Quels sont les types de matériaux avez-vous récoltés ? Avez-vous fait des « découvertes » ?
L’objectif était de réellement se laisser surprendre et de ramasser ce que nous allions voir sur notre route durant les journées de prises de vues. Globalement il suffisait de se pencher et de récolter détritus, cailloux, terre, eau, charbon, béton… tout ce qui pouvait rentrer dans un sac à dos (celui du spationaute). L’analyse de notre monde peut vraiment se limiter à ce que nous avons, et ce que nous laissons traîner, sous nos pieds. Quelques objets choisis à mon domicile sont venus compléter l’inventaire pour aborder des sujets phares de l’anthropocène : batterie, viande rouge et jeans par exemple.

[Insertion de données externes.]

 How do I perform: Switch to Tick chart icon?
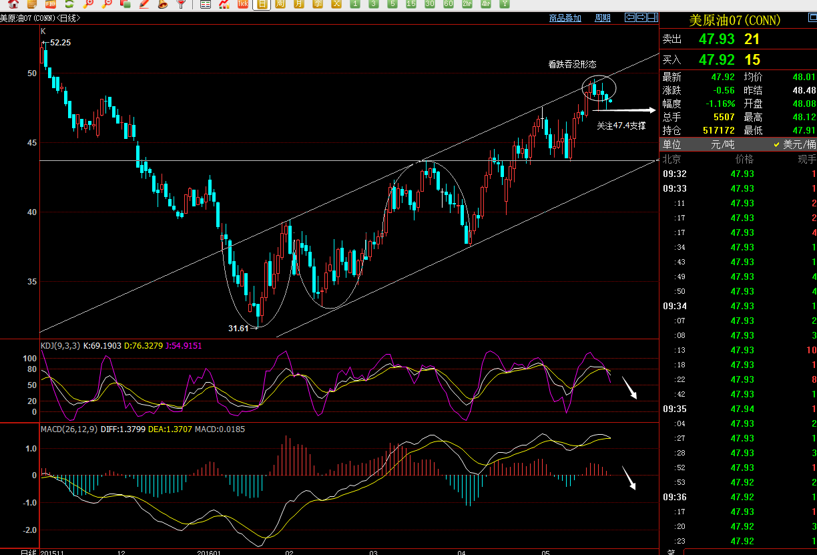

Finalement, concernant nos « découvertes », la vraie surprise est venue de notre effort de changer notre regard habituel sur ce qu’est un déchet et de se rendre compte que les bâtiments abandonnés que l’on pouvait croiser n’étaient rien d’autre que des énormes déchets immobiles polluant les environnements dans lesquels ils se trouvaient.
Y a-t-il un message que vous souhaitez plus particulièrement faire passer avec cette enquête ?
Avec cette enquête, j’avais envie de reprendre et d’exploiter cet engouement – justifié – du grand public pour les aventures spatiales, avec ses héroïnes et ses héros, mais en ramenant les pieds sur Terre. Mon intention à travers ce récit est vraiment de rappeler qu’il faut mettre les mêmes efforts scientifiques et moyens financiers sur les études des dynamiques actuelles sur notre planète qui remettent en question son habitabilité future que sur les programmes spatiaux.
Je ne crois pas une seule seconde au doux délire de certains milliardaires travaillant à la colonisation spatiale et me demande d’ailleurs aujourd’hui qui y croit. Avec Programme Blue Marble, je me concentre sur la manière dont nous habitons notre unique Bille Bleue et souhaite faire réfléchir sur ce que nous pouvons encore sauver et faire perdurer, voire prospérer, pour nous et les générations futures.